Huge companies once boasted of their paternalistic policies, setting moral standards for their workers and even building model towns for them to live in, presuming that an employee living within what they presumed to be self-evident moral, social and hygienic standards would be more efficient and, when union organizers came lurking, beholden to their employers. It didn’t work out that way, so perhaps one day we’ll look at the efforts of social networks to coerce their customers into better versions of themselves as yet another rear-guard bulwark against real liberty.

In any case, I found the protests of conservatives against Facebook’s targeting of their opinions to be undignified and even confused.
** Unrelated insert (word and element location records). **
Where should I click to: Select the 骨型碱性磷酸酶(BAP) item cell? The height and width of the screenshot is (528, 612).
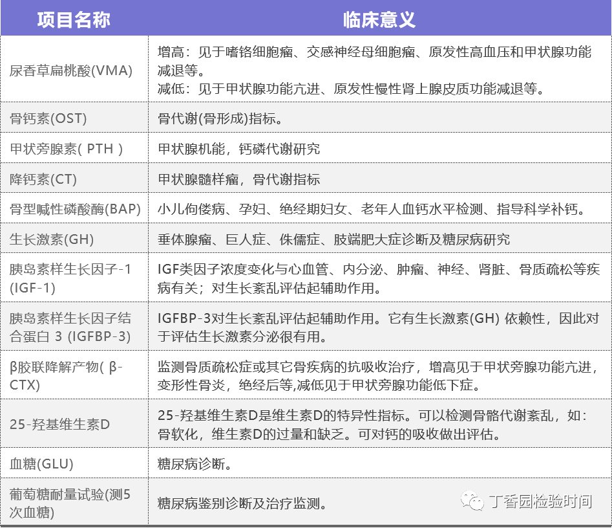71,210
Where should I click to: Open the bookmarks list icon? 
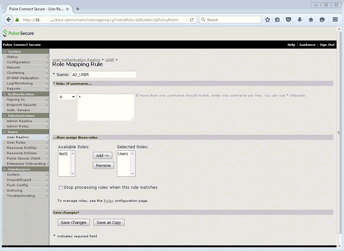tap(277, 20)
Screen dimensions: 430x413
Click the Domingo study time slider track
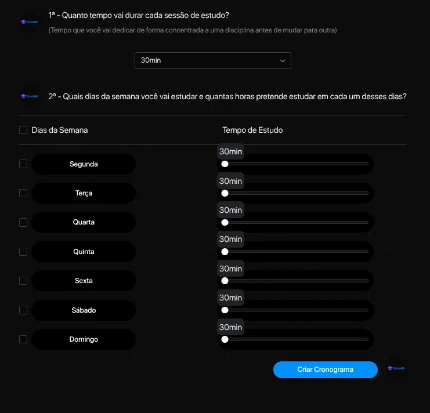coord(296,339)
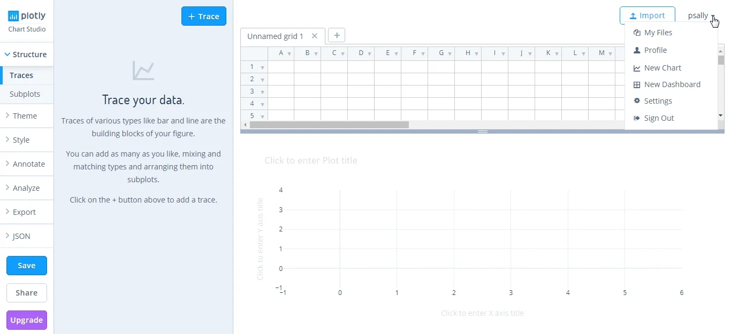Click the Plotly logo icon
This screenshot has width=731, height=334.
13,16
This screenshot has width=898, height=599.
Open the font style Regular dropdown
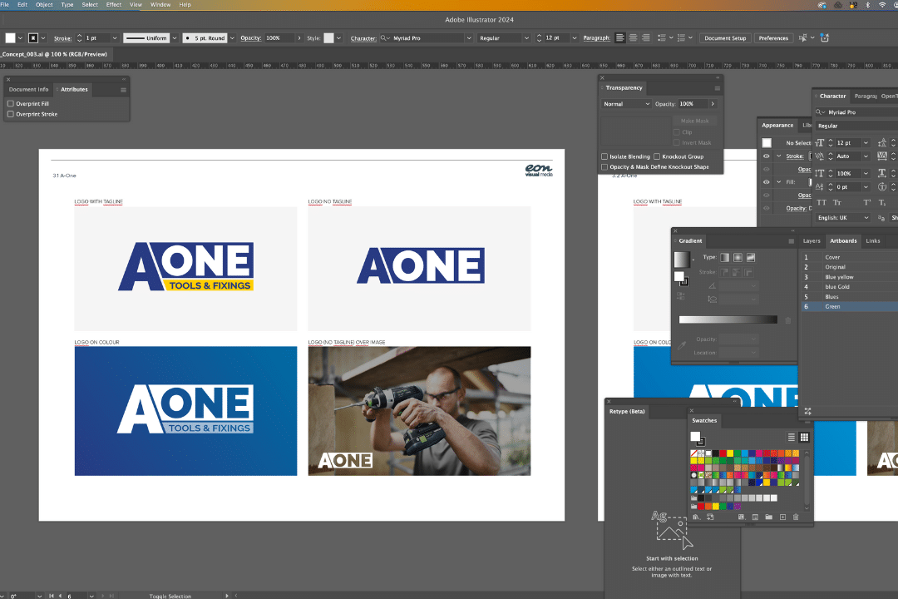click(507, 37)
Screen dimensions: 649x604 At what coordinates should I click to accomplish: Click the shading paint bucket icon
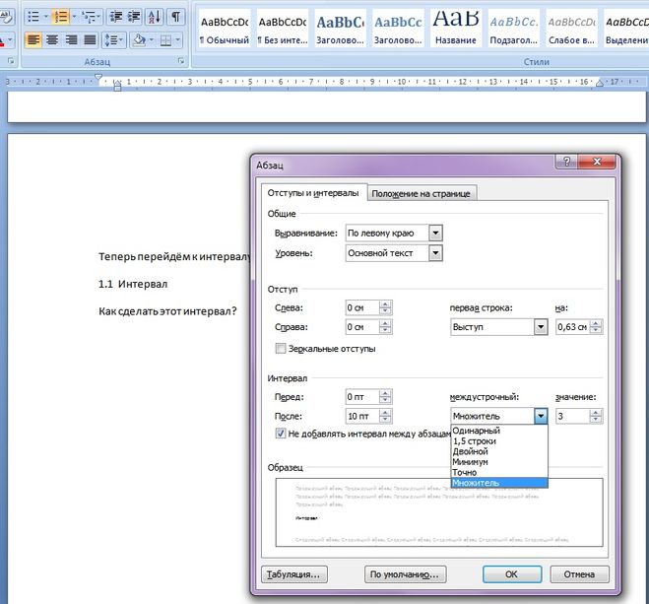[x=139, y=39]
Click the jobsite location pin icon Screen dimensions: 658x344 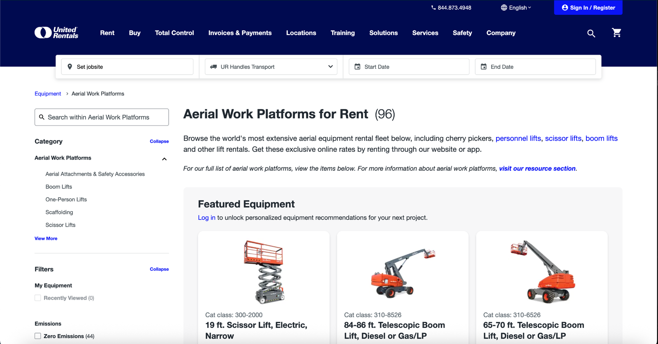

Facebook is, after all, a private company and allowed to exercise its preferences however it wishes within legal limits, and anyone using the word “censorship” outside of the official actions of government doesn’t really understand what the word means.

Given the political tendencies of tech companies, their owners, and employees, I’d always assumed that Facebook would favor this sort of ideological policing in some form. The reasonable response is to log onto Facebook the way I walk into an evening spent with old friends or family – to be sure you’re going to offend somebody if you’re not careful with what you say, and to decide how much you care if you’re never invited back.

The alternative, of course, is for someone to start their own, conservative Facebook. The challenge is trying to get investors for a social media network that will never hope to attract more than half of its possible audience, at best. The internet is littered with the ghost towns of failed social media; a dormant MySpace page marks a certain vintage of internet user, and does anyone remember Ello, Ning, or Path?

Personally, as much as I might cringe at what friends post on Facebook (and hit the “unfollow” button more than I’d like to) I still think there’s something unhealthy about an echo chamber, and can only imagine how tedious a right-wing Facebook might be – until the inevitable internecine squabbles break out. Isn’t it better to provide constant, uncomfortable reminders to your friends on Facebook (and the thousands of FB employees squinting at their terminals in the company’s offices all over the world) that a healthy society is rampant with heterodoxy? Personally, I thrill to the idea that I might be the sand in someone’s ointment, and if the day comes when some disapproving Jenny decides to suspend my account, I’ll just go out and try to annoy my friends and family in real life.